AIM OF THE EXERCISE – Your task is to find every line of the data that holds the string "Show" and copy it.

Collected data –
● ● ● ● ● ● ●
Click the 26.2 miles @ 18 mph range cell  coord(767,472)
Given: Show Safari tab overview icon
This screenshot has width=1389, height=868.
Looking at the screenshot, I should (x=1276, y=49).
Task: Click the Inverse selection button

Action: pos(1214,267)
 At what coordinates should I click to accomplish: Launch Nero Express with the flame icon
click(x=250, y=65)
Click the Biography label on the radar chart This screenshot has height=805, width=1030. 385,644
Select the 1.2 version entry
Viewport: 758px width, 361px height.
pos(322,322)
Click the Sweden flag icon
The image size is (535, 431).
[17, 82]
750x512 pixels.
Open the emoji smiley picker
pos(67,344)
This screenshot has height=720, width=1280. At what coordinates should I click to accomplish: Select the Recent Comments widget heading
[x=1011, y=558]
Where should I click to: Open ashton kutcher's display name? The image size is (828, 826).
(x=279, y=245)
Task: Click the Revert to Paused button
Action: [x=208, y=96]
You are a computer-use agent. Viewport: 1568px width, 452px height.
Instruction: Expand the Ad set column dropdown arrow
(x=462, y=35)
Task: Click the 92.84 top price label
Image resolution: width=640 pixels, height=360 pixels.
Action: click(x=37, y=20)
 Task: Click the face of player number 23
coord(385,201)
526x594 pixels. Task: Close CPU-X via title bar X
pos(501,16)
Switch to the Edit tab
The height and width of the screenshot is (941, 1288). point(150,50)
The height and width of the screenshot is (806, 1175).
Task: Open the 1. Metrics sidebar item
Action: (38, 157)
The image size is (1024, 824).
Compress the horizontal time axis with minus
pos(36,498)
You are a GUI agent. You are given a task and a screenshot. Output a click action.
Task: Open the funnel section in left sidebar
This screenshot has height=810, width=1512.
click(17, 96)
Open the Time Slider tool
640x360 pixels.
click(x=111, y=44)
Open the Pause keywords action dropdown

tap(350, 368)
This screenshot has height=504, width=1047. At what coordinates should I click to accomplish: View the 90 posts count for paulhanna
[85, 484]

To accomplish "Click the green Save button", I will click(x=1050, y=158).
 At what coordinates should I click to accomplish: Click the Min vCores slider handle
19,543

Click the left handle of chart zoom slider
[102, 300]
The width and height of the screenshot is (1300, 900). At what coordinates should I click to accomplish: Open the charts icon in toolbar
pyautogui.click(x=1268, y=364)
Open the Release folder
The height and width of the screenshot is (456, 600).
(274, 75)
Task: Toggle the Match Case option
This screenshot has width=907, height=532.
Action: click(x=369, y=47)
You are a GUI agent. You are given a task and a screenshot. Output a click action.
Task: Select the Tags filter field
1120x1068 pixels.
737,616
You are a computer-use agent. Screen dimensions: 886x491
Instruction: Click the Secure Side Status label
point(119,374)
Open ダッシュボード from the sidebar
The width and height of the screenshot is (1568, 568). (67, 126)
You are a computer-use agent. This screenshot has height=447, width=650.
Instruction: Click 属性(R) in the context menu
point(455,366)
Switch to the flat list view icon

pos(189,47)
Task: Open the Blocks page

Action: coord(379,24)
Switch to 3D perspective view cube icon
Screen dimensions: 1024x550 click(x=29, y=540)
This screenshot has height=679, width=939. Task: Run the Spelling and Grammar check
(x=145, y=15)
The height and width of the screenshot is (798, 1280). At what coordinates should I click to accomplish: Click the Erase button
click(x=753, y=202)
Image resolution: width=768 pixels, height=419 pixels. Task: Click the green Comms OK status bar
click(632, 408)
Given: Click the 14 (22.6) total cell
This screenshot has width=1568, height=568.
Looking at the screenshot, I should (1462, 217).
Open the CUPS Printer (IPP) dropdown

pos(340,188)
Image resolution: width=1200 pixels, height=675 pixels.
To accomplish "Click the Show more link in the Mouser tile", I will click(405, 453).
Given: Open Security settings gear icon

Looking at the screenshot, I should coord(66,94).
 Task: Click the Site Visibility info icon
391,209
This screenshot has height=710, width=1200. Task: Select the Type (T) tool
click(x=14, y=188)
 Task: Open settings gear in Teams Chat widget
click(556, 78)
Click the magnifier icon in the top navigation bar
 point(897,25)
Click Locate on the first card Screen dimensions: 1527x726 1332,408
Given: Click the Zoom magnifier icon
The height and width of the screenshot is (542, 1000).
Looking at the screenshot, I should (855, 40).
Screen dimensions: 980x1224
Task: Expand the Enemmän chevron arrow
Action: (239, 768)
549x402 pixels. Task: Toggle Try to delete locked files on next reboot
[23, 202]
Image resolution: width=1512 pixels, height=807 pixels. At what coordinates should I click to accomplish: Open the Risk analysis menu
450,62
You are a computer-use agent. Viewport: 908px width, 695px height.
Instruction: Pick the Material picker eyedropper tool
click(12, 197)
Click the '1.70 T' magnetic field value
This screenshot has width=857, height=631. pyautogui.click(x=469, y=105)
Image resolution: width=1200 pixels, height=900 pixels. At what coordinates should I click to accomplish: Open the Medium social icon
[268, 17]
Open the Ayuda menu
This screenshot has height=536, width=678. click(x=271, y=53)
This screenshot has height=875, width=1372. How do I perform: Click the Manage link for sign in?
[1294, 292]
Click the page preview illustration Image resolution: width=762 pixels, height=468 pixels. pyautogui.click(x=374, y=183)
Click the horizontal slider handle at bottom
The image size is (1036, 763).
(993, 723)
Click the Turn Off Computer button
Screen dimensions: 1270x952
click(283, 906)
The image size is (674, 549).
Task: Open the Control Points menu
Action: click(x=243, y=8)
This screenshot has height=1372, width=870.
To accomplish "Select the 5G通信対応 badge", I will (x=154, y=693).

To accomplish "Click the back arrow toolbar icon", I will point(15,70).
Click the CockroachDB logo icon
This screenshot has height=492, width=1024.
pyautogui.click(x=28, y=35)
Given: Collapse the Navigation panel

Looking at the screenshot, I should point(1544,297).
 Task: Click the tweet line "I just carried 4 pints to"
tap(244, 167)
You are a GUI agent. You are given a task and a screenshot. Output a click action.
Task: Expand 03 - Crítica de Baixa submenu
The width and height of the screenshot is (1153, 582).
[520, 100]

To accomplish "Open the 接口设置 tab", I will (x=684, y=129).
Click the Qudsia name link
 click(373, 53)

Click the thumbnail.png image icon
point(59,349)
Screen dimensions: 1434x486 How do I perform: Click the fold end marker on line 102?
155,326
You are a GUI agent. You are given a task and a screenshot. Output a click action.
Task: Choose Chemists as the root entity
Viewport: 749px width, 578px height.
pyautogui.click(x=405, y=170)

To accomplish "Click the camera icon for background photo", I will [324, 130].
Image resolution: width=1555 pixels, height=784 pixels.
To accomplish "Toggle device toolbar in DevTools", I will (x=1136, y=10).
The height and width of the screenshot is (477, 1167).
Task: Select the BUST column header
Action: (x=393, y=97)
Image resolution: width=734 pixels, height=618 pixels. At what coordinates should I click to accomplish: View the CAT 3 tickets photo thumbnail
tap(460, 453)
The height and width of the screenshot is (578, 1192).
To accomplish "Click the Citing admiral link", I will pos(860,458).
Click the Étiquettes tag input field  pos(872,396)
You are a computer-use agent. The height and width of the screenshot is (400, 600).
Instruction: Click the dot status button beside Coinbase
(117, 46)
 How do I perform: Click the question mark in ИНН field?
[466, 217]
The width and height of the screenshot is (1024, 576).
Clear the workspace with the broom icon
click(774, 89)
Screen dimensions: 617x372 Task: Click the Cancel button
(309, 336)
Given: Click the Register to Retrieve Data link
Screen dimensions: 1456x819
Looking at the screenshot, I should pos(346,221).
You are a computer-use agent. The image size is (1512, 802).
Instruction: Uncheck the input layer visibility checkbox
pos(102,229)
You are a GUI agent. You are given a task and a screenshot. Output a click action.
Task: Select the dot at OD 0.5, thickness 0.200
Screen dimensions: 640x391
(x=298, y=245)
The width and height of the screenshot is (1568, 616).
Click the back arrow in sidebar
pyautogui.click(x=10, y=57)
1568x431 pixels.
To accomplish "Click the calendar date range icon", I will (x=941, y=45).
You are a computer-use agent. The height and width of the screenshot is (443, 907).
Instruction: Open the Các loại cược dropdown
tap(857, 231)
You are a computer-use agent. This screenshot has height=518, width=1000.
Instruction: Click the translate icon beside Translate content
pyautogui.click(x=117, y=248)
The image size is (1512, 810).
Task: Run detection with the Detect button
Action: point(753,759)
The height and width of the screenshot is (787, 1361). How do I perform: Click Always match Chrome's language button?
● ● ● ● ● ● ●
EXERCISE RESULT –
Given: Show Safari tab overview icon
To accomplish "Click the Show more link in the Mouser tile", I will click(405, 453).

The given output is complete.